■ **Aim of the task**
Whenever a line in the listing contains "computer", copy that line.

■ **Supplied material**

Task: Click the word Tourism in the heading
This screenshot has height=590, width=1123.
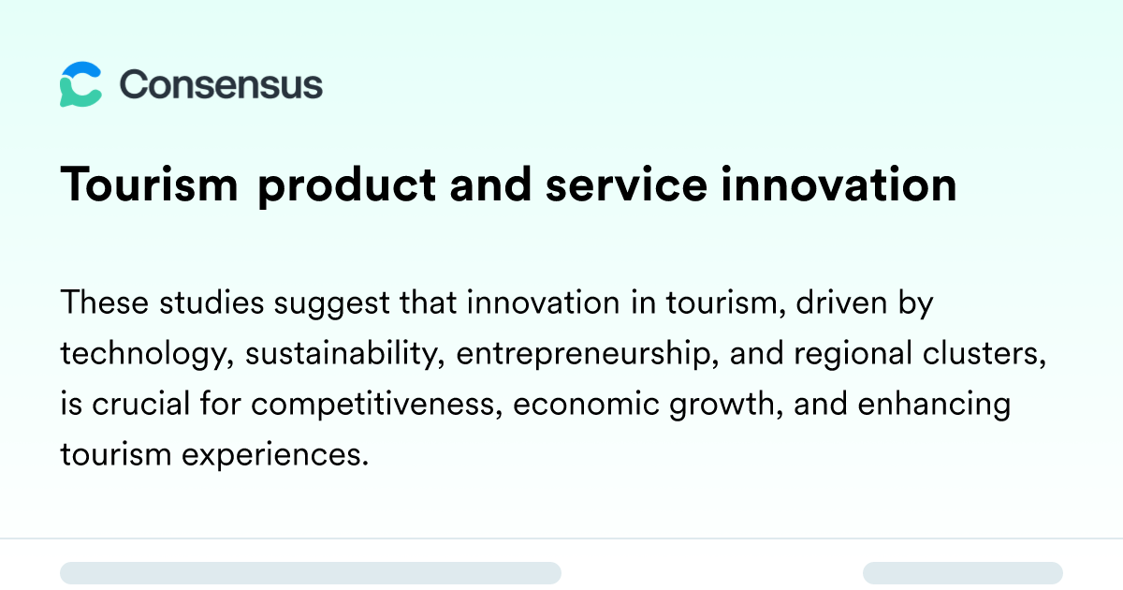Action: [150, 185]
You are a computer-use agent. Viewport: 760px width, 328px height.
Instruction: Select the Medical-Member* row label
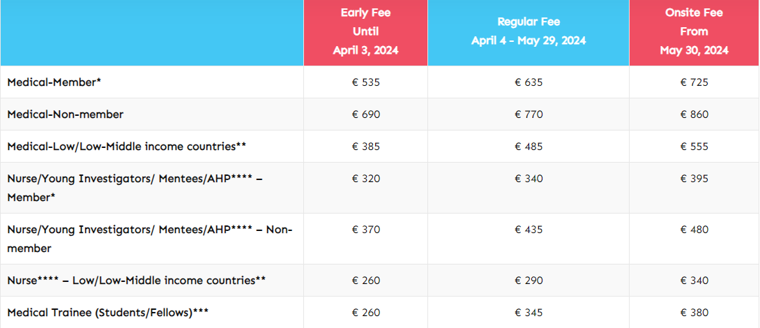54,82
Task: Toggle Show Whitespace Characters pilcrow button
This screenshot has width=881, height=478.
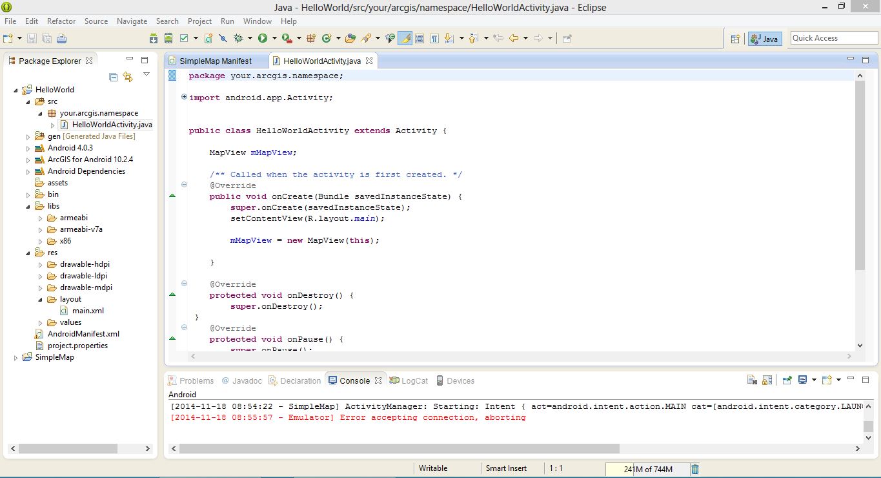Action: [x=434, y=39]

--

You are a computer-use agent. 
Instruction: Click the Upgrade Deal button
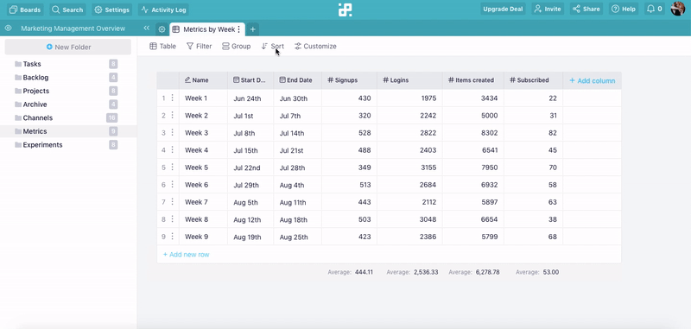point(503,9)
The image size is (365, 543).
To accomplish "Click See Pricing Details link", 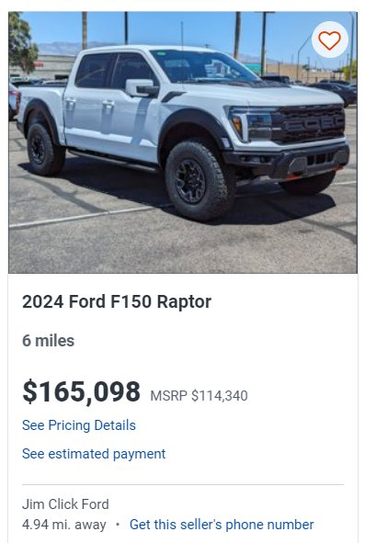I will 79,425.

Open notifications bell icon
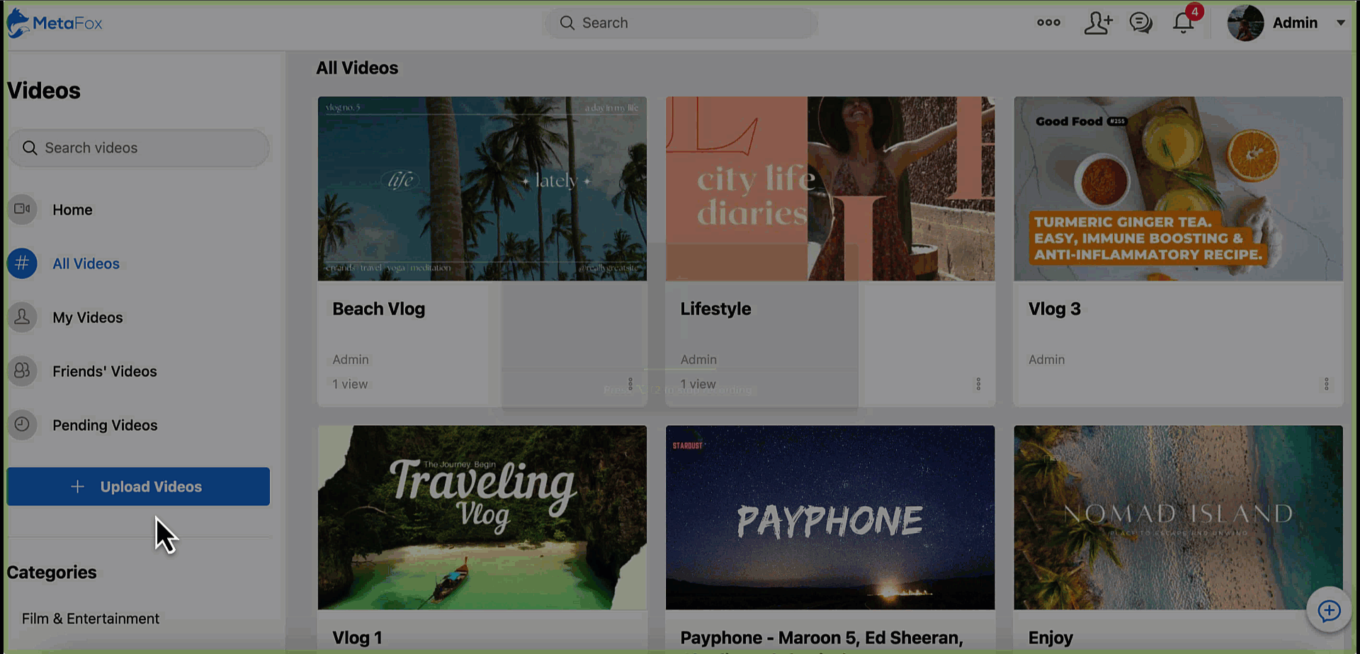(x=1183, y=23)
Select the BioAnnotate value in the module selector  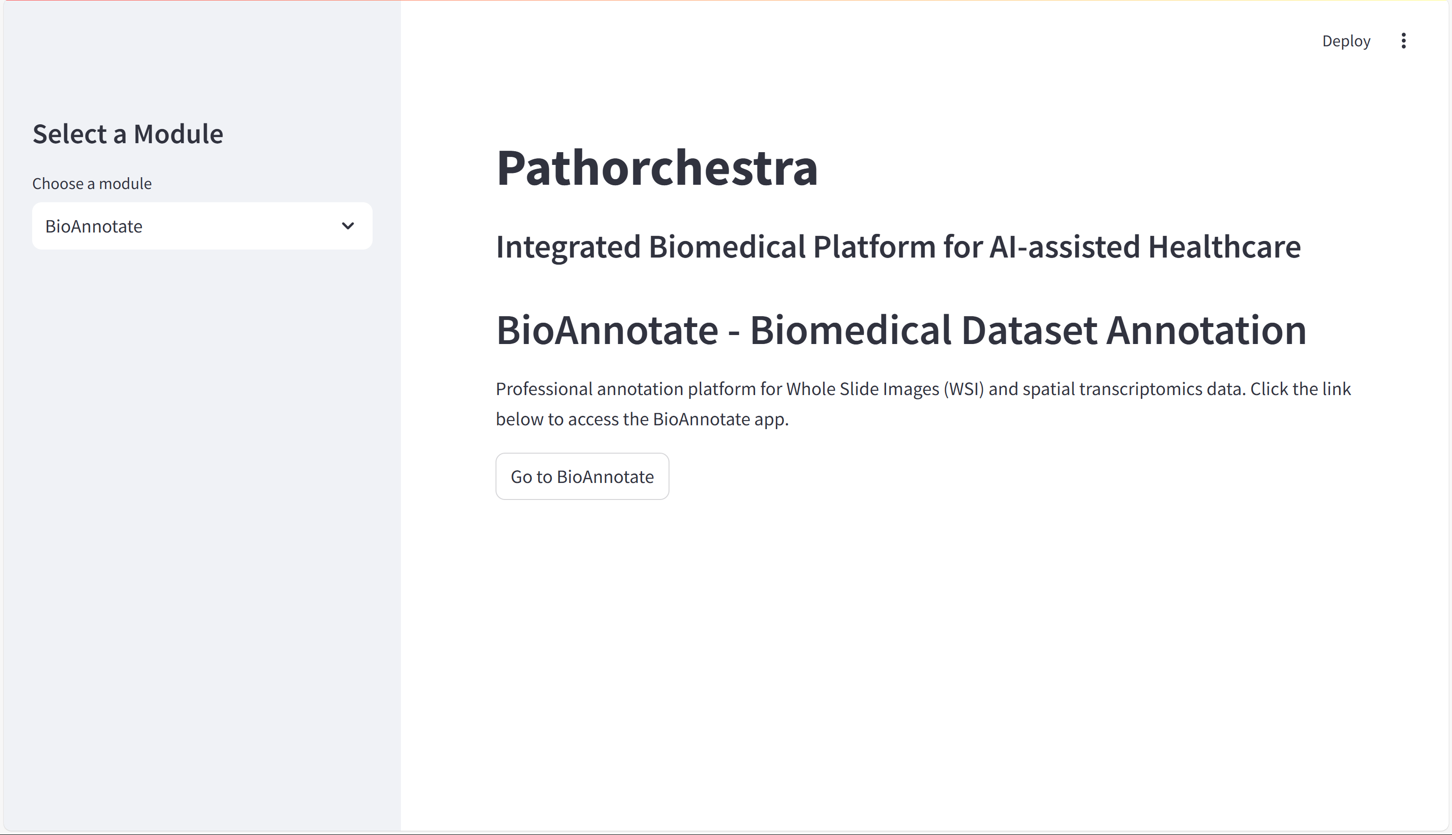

==

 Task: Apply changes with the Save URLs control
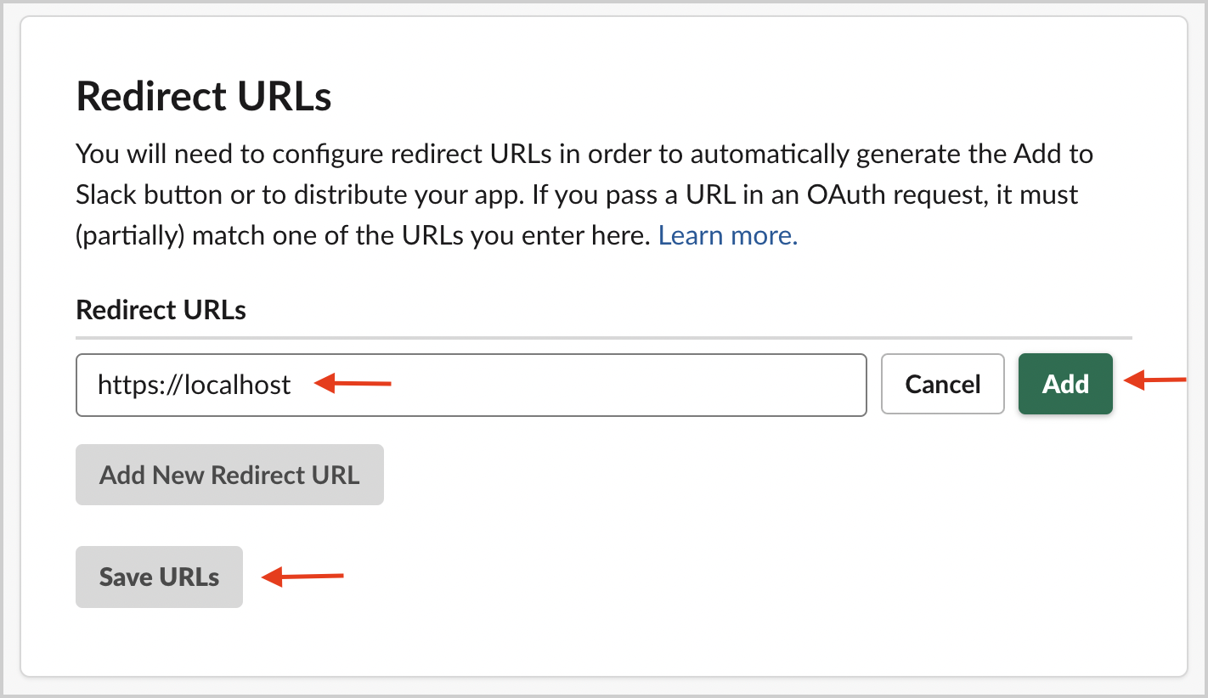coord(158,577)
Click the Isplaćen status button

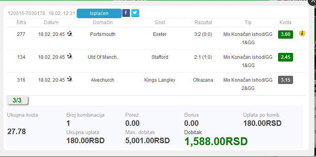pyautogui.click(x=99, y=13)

■ **Your response**
You are a computer-use agent. Viewport: 760px width, 328px height.
You are a computer-use agent. 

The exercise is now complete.